Keep hiring administrators and spend more money on their salaries and before long our schools will become perfect. And in our underperforming schools, just spend more money and those kids will turn into Rhodes Scholars, even if the student's parents are drunken bums and their teachers can hardly speak English. Thank goodness the media has figured it all out for us.

Anonymous said...

Surely you know why what the Constitution says matters. Or at least, I would hope that you do.

As anyone who had read the order in the "Corridor of Shame" case knows, the problem is that courts interpret "minimally adequate" as something less than what most of us would want for our children and less than what some of think is required in a land so bountiful as America. If the words are changed to "high quality," the courts will have an easier time of interpreting that language in a way that would help raise that baseline.

Your question--which I assume was rhetorical--about why we can't meet standards if we've set them, also has a very basic answer. Setting standards is the work of a few bureaucrats in Columbia who, although well intentioned, may well have never set foot in a rural school, and almost certainly didn't come from one. Meeting standards involves parents, teachers, students, and communities. And it takes money - books cost money, having facilities in which students are freezing or sniffling because of mold costs money. The best technology costs money. And with the State Legislature spending its time stamping out tourism publicity and coming up with unconstitutional license plates instead of finding ways to fund the educational needs for every child, well - the standards from the bureaucrats won't be met by the people on the ground.

You can try to make this about fiscal responsibility if you want, but interestingly enough, the people who are fighting against the constitutional amendment and refusing to provide more funding aren't doing a thing to ratchet down the so-called administrative bureaucracies. This leads me to believe it's about something else.

earlcapps said...

Richard - I think that's a great idea. In fact, we need to enact constitutional amendments to solve all my personal problems.
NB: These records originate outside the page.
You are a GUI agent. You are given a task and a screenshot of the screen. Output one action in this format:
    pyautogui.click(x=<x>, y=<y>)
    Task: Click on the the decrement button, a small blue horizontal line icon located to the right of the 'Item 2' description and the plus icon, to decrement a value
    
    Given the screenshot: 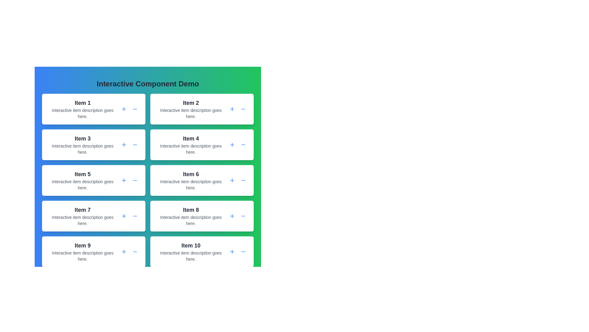 What is the action you would take?
    pyautogui.click(x=243, y=108)
    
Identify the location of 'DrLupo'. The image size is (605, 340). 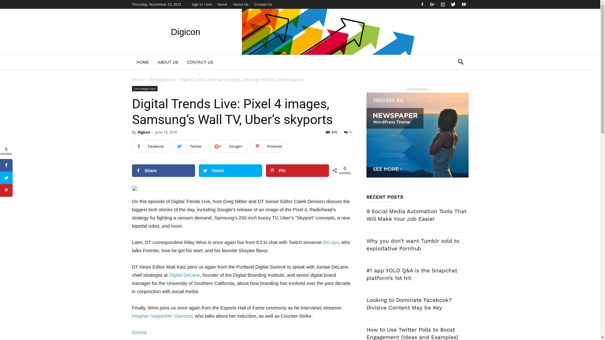
(331, 242).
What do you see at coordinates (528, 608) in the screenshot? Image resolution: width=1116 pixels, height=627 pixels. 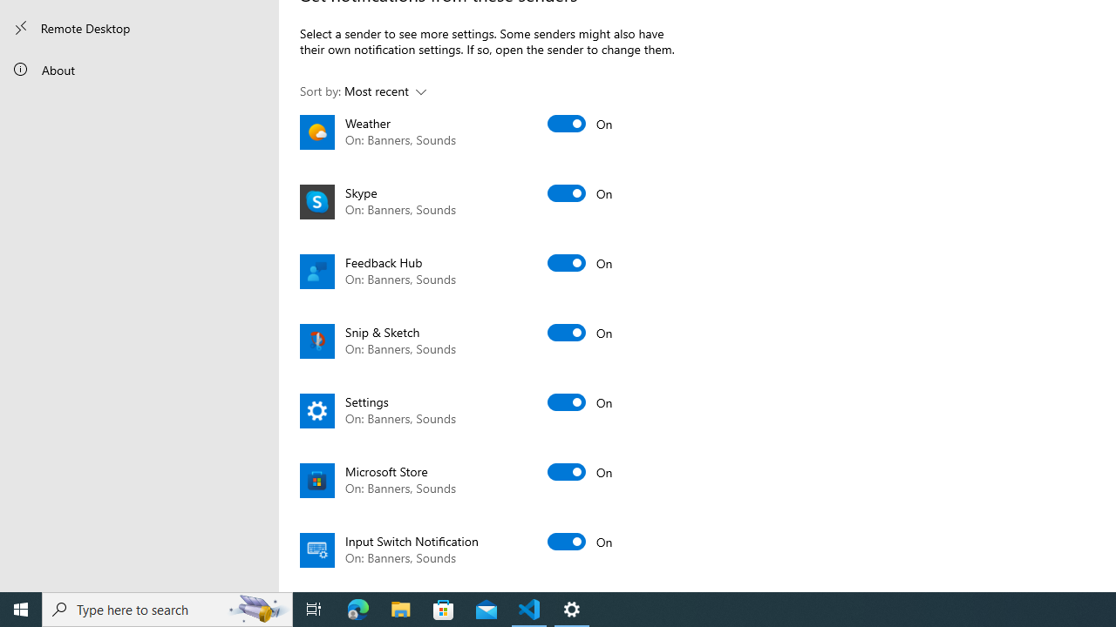 I see `'Visual Studio Code - 1 running window'` at bounding box center [528, 608].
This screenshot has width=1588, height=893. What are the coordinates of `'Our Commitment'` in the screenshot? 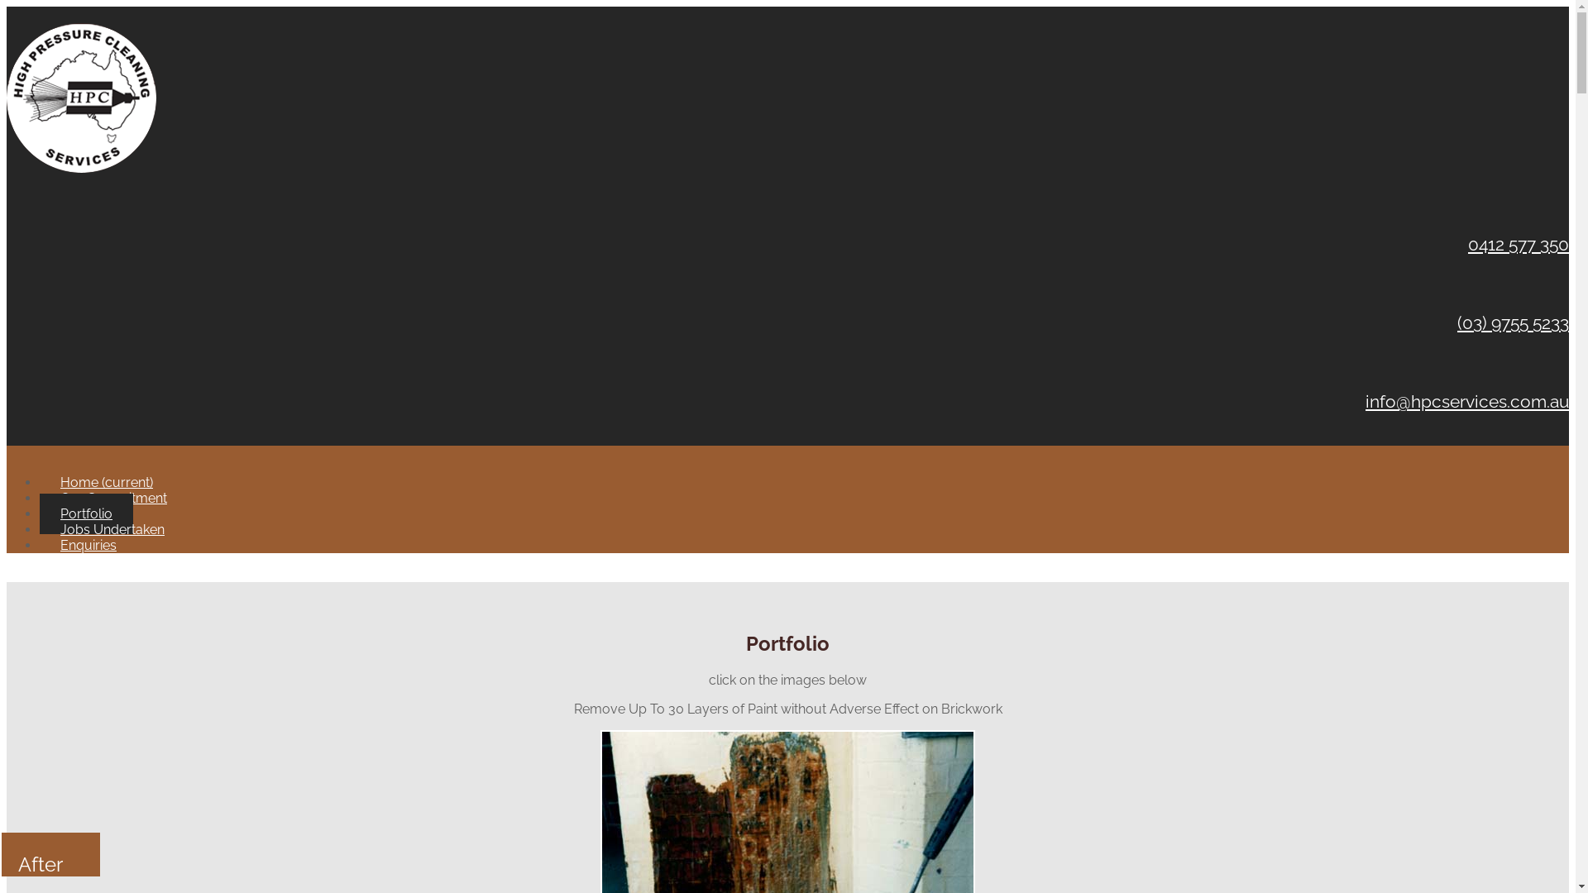 It's located at (112, 497).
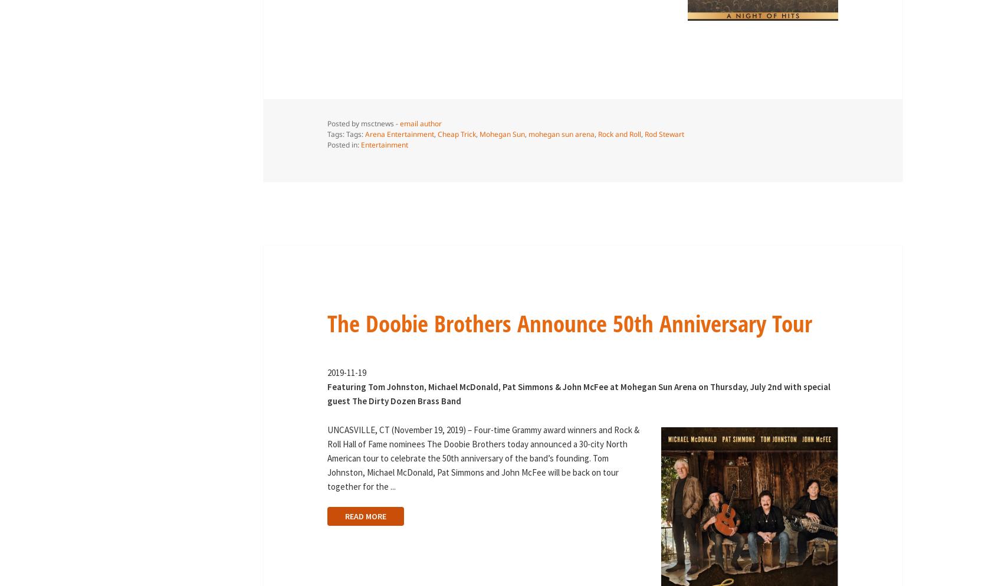 The width and height of the screenshot is (998, 586). What do you see at coordinates (664, 133) in the screenshot?
I see `'Rod Stewart'` at bounding box center [664, 133].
This would include "allowing my checking account and 401K fund to reach its highest potential” and one that protects my right to "high quality alcoholic beverages".
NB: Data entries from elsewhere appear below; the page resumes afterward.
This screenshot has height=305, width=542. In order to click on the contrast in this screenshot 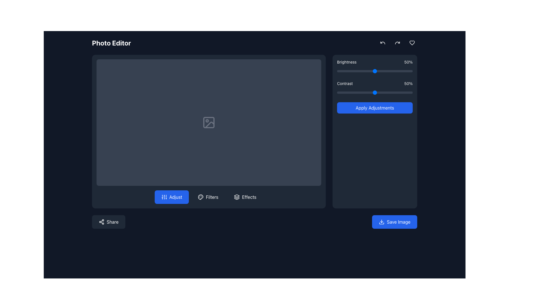, I will do `click(382, 92)`.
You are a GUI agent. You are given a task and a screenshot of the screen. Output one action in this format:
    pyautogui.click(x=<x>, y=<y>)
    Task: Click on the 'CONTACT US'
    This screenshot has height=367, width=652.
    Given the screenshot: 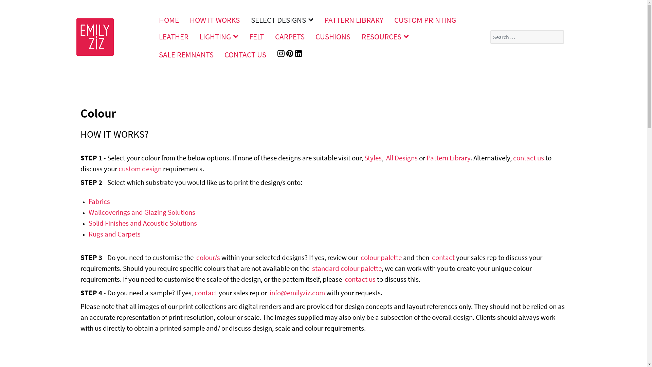 What is the action you would take?
    pyautogui.click(x=245, y=54)
    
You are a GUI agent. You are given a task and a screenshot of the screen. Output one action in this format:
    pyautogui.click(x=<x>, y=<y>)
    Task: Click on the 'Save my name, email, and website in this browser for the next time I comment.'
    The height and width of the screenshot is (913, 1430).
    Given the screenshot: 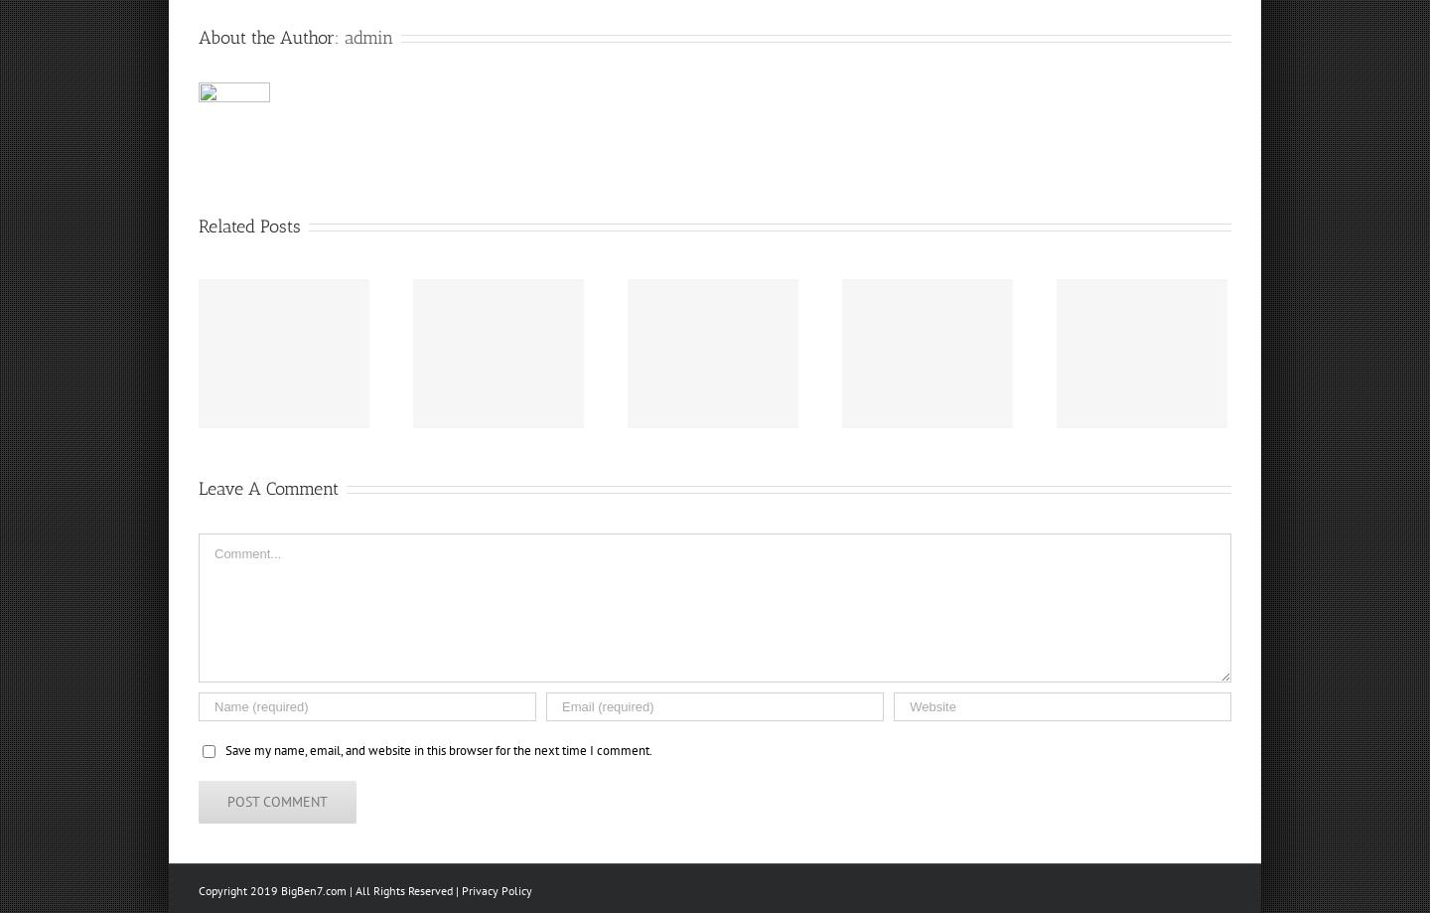 What is the action you would take?
    pyautogui.click(x=438, y=749)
After all, if they say a blank check constitutional amendment is all it takes to solve the world's problems, I may as well get my piece of the action.

Anonymous said...

Mr. Eckstrom,
I would be grateful for your comment on my post regarding South Carolina educators: http://garnetspy.com/

Thanks!

Anonymous said...

General Eckstrom, as a conservative South Carolinian the only blogs I regularly read are:

SC Hotline
Blogland of Earl Capps
Watchdog fot the Taxpayers

SC Hotline is very informative and they have news in much higher quality than we get on the local TV stations or newspapers. And I want to thank you (and Mr. Capps)for keeping on telling it like it is, as Moyne said in his post above, even when the prevailing winds of the dominant media culture are blowing in the opposite direction.